My Own Private Cloud-aho - The Details
By me on Apr 16, 2009
In my previous post, I went over some of the goals we are trying to attain though a data-center architecture based on virtualization with xVM Xen. Essentially looking for ways to work smarter, faster and be more flexible. In this entry, I will attempt to go into the details of the infrastructure we built.
A good place to start is the general network layout. The first diagram shows what we have done. Nothing too fancy. At the heart of it is two independent physical networks. We do this to increase availability. Two load balancers are at the top of the stack, which are cross connected to switches on each physical network, and do something like talk VRRP or some other crazy protocol to each other to decide who is the master and who is on standby.
There are two logical networks that run throughout the infrastructure, the Public network and the Backend network. If the names aren't clear enough, the Public network is meant to serve traffic between us and our customers (via the internet.) The Backend network is for various favors of server-to-server communication within the data-center.
Each physical host, therefore, has two network connections, one to each logical network. The notable exception is the Sun Storage Unified Storage 7410 Cluster, which is connected only to the Backend network, and has connections to both physical networks. The cluster is configured in an active-passive mode, which means that only one of the two 7410 head units is doing the file serving at any one time. In order to ensure that it can still serve stuff to the Even segment even though the Odd segment is down, we need to give it a presence on each physical segment. I'll discuss more about what specifically we're doing with the Unified Storage Cluster later on.
Nothing really out of the ordinary here. We've set up a pair of PXE Boot/Install servers to handle mainly installing additional Hypervisors. The Install servers themselves are running Solaris Nevada 105, I don't recall what that translates to in terms of SXCE releases. Nothing special about that version other than what happened to be the more recent drop we could get when we started assembling everything.

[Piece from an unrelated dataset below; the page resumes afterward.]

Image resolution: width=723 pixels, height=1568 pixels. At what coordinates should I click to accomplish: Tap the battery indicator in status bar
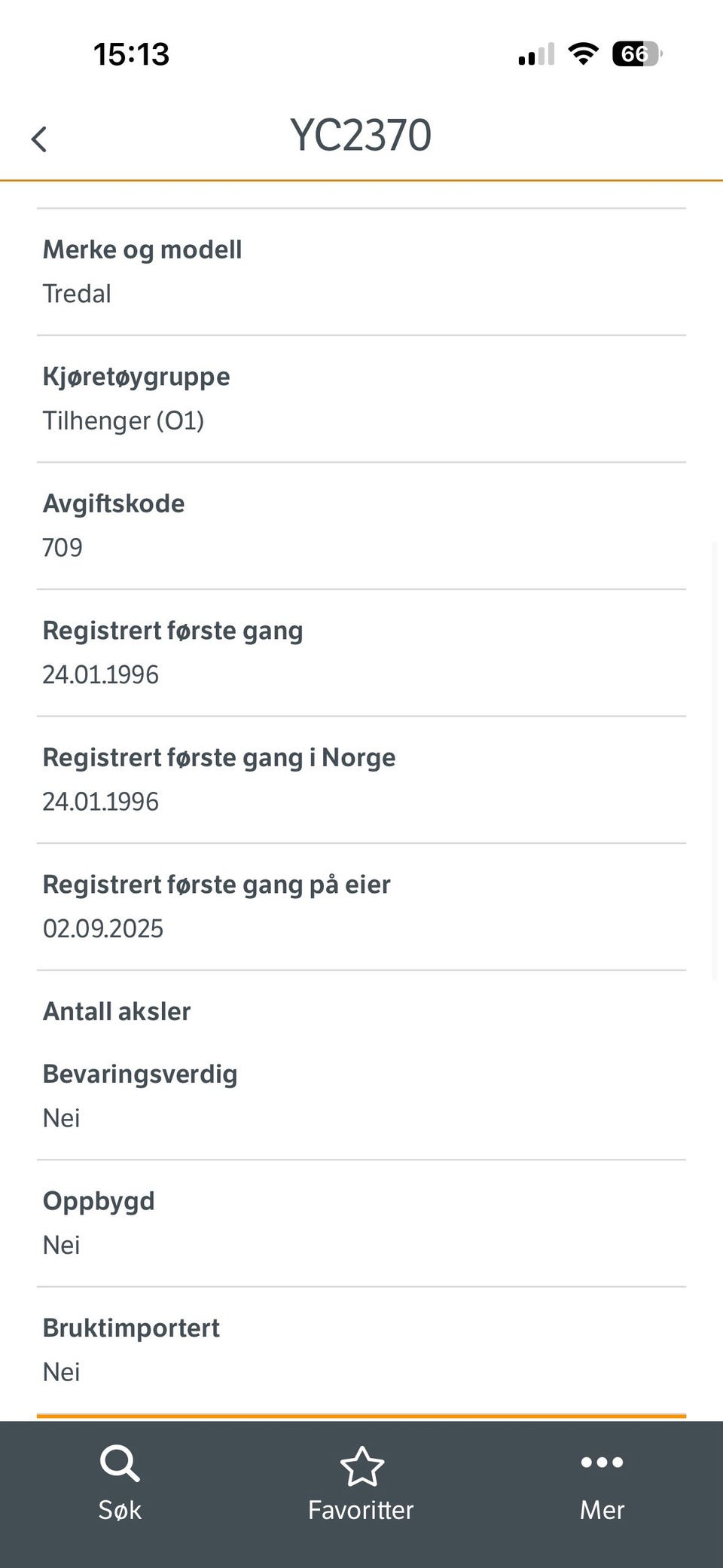tap(636, 54)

These are more or less independent of each other. Most of the installs work against the primary install server. The only real reason to switch the other server is if the primary is down or if its network segment is down. But as you'll see, we're really not doing many installs at all.
The DHCP servers actually run on the same physical hosts as the install servers. They are using the DHCP daemons that come as part of Solaris/Nevada. They do play a key part in the whole PXE Boot process, so they have had additional customizationsmade to allow for that â\\u20ac\\u201c there are a few good articles out there describing the additional macros to accomplish PXE Boot.
The one other interesting thing to note is that the pair of DHCP servers are configured as a cluster. The DHCP daemon doesn't really have a notion of being in a cluster, however, it can be configured to use a shared datastore, which each daemon can read and update. In our case, this is the first use of the Unified Storage Cluster. The DHCP servers are configured to use an NFS share on the cluster. The caveat here, is that you must configure the daemons to use the SUNWfiles datasource. Neither SUNWbinfiles nor SUNWnisplus will work.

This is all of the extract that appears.